Posts published on December 14, 2018

College Esports: Guide to Scholarships

By Martha Karn

When people hear about college sports scholarships, they typically think of football, baseball, tennis, and any number of other sports you play with a team outside. Not too many people know that colleges also offer scholarships for competitive, organized video game sports called Esports. Here are six tips for obtaining an esport scholarship.
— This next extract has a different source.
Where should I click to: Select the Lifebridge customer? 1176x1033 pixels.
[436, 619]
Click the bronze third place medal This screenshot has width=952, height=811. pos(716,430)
  1. Research– You need to do your research to find institutions offering esports scholarships. University of California-Berkeley, Ashland University, Columbia College, Averett University, University of Utah offer these scholarships. The full list can be found here and here. You may end up going to a school you had not previously considered because of its scholarship offerings. The sizes of the scholarships vary both by institutions and within institutions depending upon certain variables. You want to be sure you are getting the scholarship that will fit your needs.

    2. Clubs – If you can, either form or become active in a high school esports club. This will give you an idea of what will be expected from you when you get your scholarship and will prepare you for balancing esports and your academics. All scholarships are based on merit, academics, and athletics. You will have to keep your grades up in order to be considered for and keep your scholarship. Your investment in a club will also show recruiters that you are experienced and invested in esports.

    3. Tournaments – Along with becoming active in an esports club, you should participate in tournaments to attract recruiters from colleges offering scholarships. You can also create leagues within your high school and invite other high schools to participate. Colleges will not be bothered to set up tournaments, but they may send recruiters out to meet potential scholarship recipients.

    4. Network – If you are involved with a high school esports club, you will be likely be competing in tournaments and related activities. When you are at these events, make sure to introduce yourself to other gamers, officials, recruiters and others. You may just find yourself talking to a recruiter from a university you are interested in. The more people who know you, the better chance of obtaining a scholarship.

    5. Join YEA or HSEL – If you do not know how to set up tournaments or are too busy, you can join YEA. They have tournaments across the country at many different levels. HSELis backed by the National Association of Collegiate Esports and has tournaments across the nation as well. Either group will get you into tournaments without your having to host them. This way you are just competing and do not have to worry about the logistics of actually hosting a tournament.

    6. Create content – Once you have started competing, you will need to create content to show recruiters. Start out with a brief introduction that includes your name, gamer tag, rankings, GPA, and graduation year. Follow that with four of your best plays to lead up to the highlight. Do not make your video longer than two minutes. When you have your video complete, highlight it on social media. The more that is out there, the more chances a recruiter will become interested.

    7. Tryouts – When you make it to the tryout level remember three things: Highlight your attitude, communication, and team play. Show potential recruiters that you have what it takes to be a team player with a winning attitude and competence. Show your coaches that you can maintain your position and effectively communicate to your teammates. Become a leader, but do not showboat. If you run off on your own, you will not impress the coaches and you will not receive a scholarship.

    8. Academics – Remember that gaming is only one aspect of the scholarship. You must keep up your grades in high school and maintain them through college to receive and renew your esports scholarship. The better your grades, the more likely you are to receive a scholarship.


Martha Karn develops online educational courses and writes for students.